» WORK REQUIRED
Answer these from the CPU overheating thread below:
(a) Which CPU does the original poster have?
(b) What brand of thermal compound did the poster use?
(c) Which two features of the CPU does Naxal suggest checking in the BIOS?

» DOCUMENT TEXT
--*--

# CPU overheating



## gaurav3282 (Sep 7, 2012)

Hey guys I am having a problem with my CPU temp earlier it used to be around 30-35 C ideal and 50 C Max but now it remains 46-48 C ideal and 60+ C on load.I have applied thermal compound properly and that also of good quality.But the problem still persists.Please give a solution to my problem...


----------



## Skud (Sep 7, 2012)

Which CPU? And what thermal compound have you used? And when have you recorded the previous temps?


----------



## gaurav3282 (Sep 8, 2012)

Intel Core 2 Duo E 4500... I use real temp to notice the temperature of CPU and GPU and even have watched the temp rise in the boot screen menu... I used cooler master thermal compound and even used lower grade one when the temp used to be normal and way down lol.But now I dont know what has happened when I am using a better thermal grease then also temp are 45-55 normal and 60+ on load...


----------



## Naxal (Sep 8, 2012)

Some time dust in heatsink reduces the air flow in and around the fins to cause increase in temp. If that is the case they cleaning may may  help..


----------



## gaurav3282 (Sep 8, 2012)

Hahaha bro please don't mind I am not a NOOB in this case I have done everything cleaned the heat sink,cabinet and every possible cause of overheating which I knew but it is not helping me in anyway.That is why I started this thread for some expert to help me...


----------



## Naxal (Sep 8, 2012)

gaurav3282 said:


> Hahaha bro please don't mind I am not a NOOB in this case I have done everything cleaned the heat sink,cabinet and every possible cause of overheating which I knew but it is not helping me in anyway.That is why I started this thread for some expert to help me...



Please mind it, I am a noob 

Just tried to put a point in which help me some time ago..

One more Noob question to ask, is you CPU is over or under clocked by any chance , please verify that also about the vCore value too.

C2D E4500 comes with speedstep and idle technology as you know for sure, check if that is by any mistake turned off from BIOS or not ?? That as we know lowers the speed in idle 

Sorry again for noob type reply, just shared my view.

--*--

» DATA SECTION
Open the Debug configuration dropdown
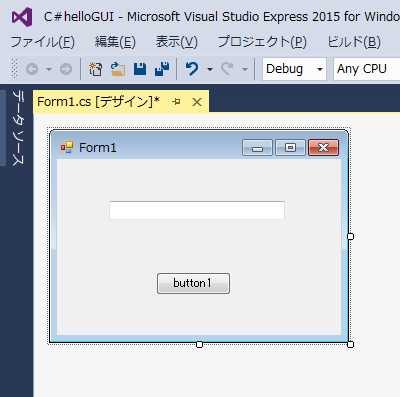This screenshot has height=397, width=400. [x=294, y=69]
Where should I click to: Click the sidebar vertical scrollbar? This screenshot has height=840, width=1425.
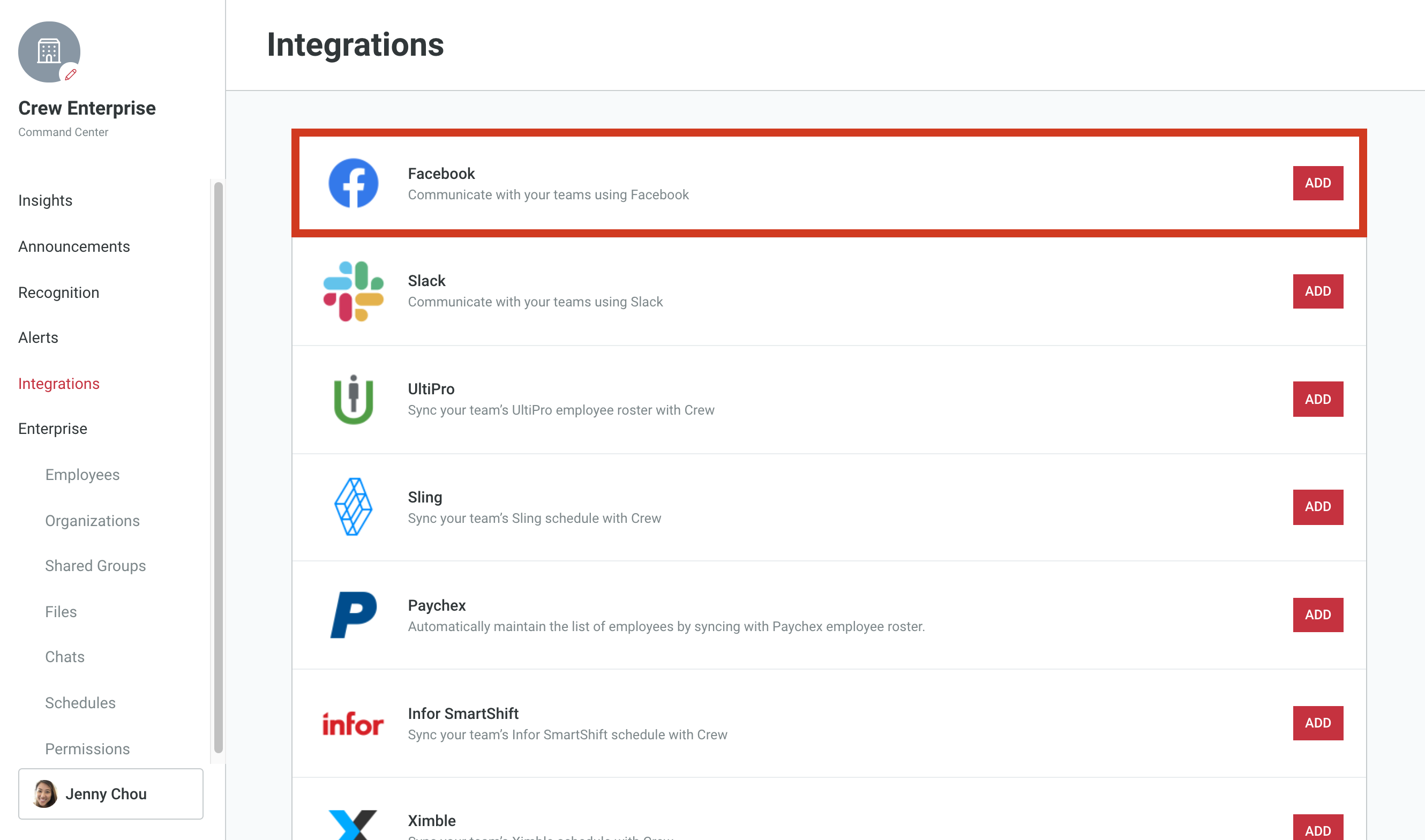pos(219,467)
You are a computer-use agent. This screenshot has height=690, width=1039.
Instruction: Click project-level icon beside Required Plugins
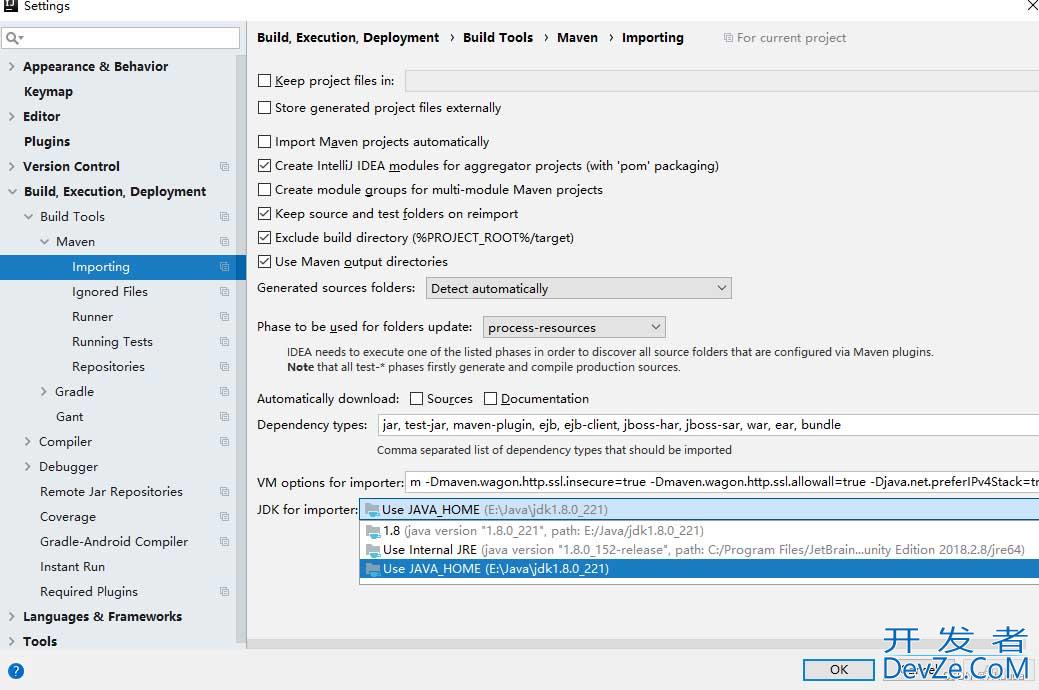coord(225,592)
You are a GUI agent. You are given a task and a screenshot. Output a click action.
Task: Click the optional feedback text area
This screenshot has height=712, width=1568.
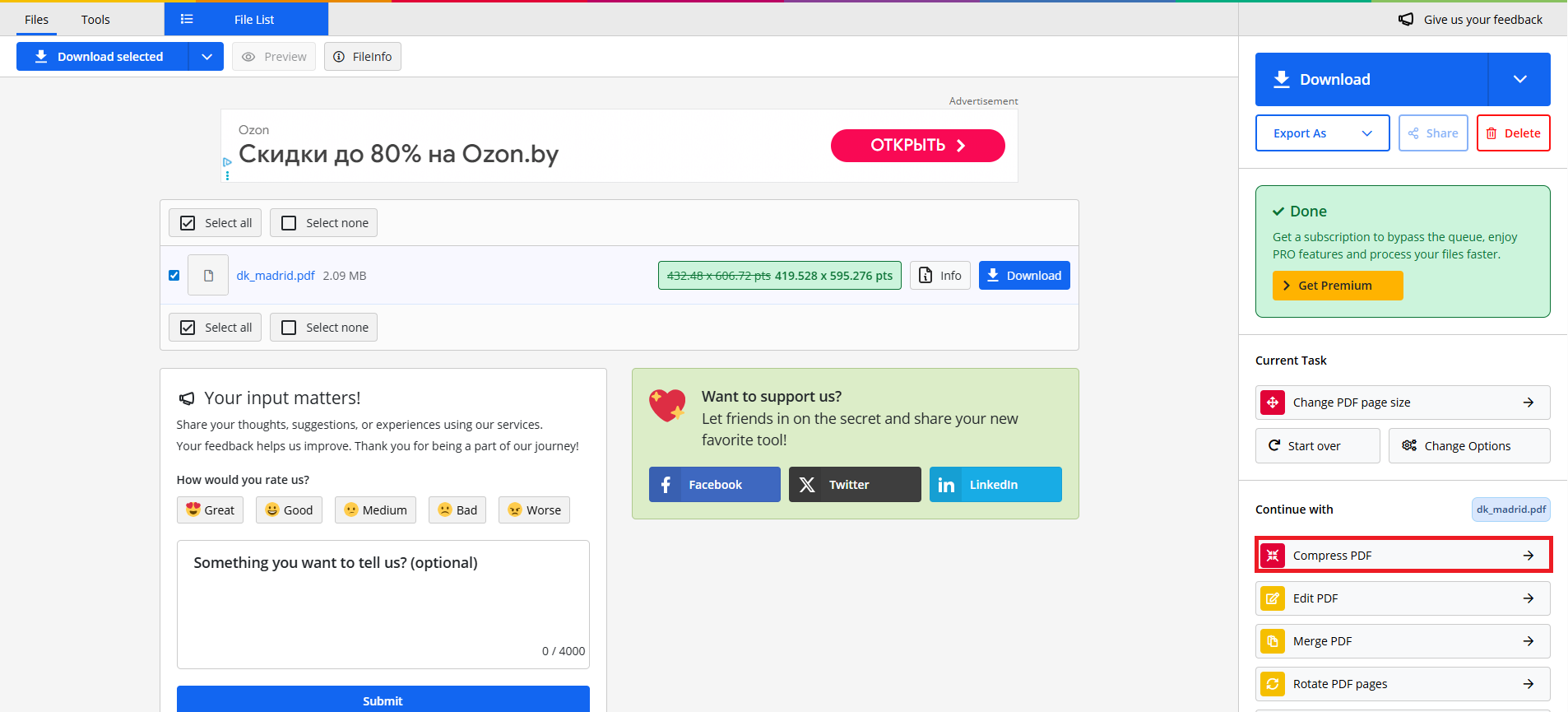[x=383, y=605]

--*--

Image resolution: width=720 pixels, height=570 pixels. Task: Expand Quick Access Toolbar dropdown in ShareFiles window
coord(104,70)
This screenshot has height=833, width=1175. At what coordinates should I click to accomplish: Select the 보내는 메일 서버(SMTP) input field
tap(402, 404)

--*--

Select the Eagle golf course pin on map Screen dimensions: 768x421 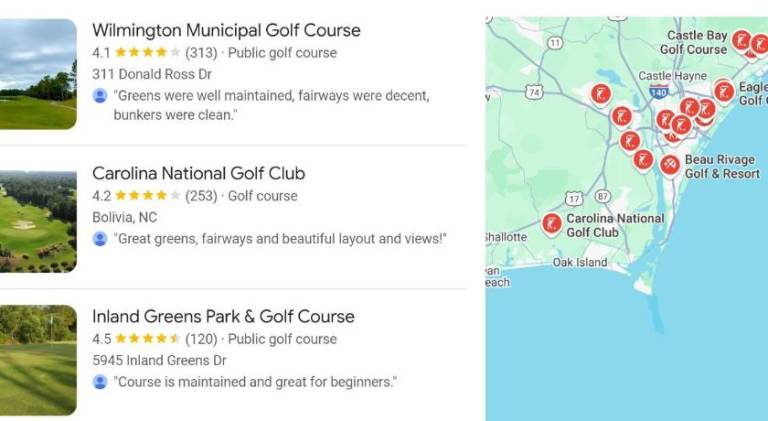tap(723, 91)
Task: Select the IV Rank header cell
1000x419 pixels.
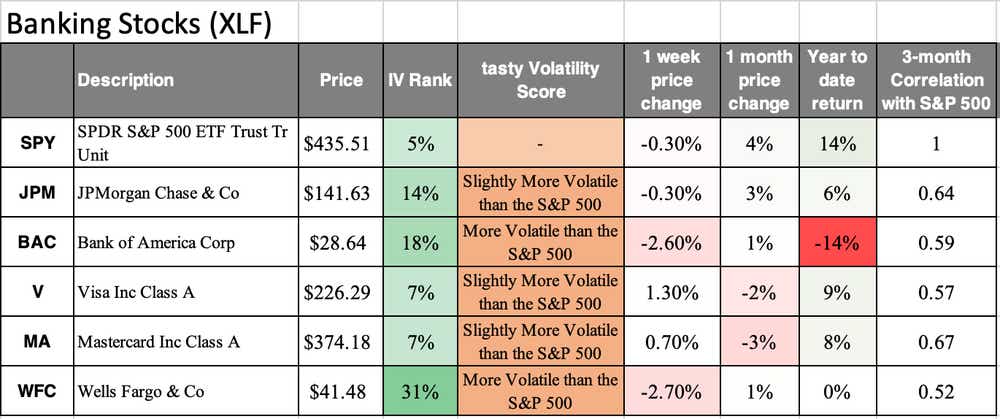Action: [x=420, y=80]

--*--

» REPLY
(a) Intel Core 2 Duo E 4500
(b) Cooler Master
(c) Speedstep and idle technology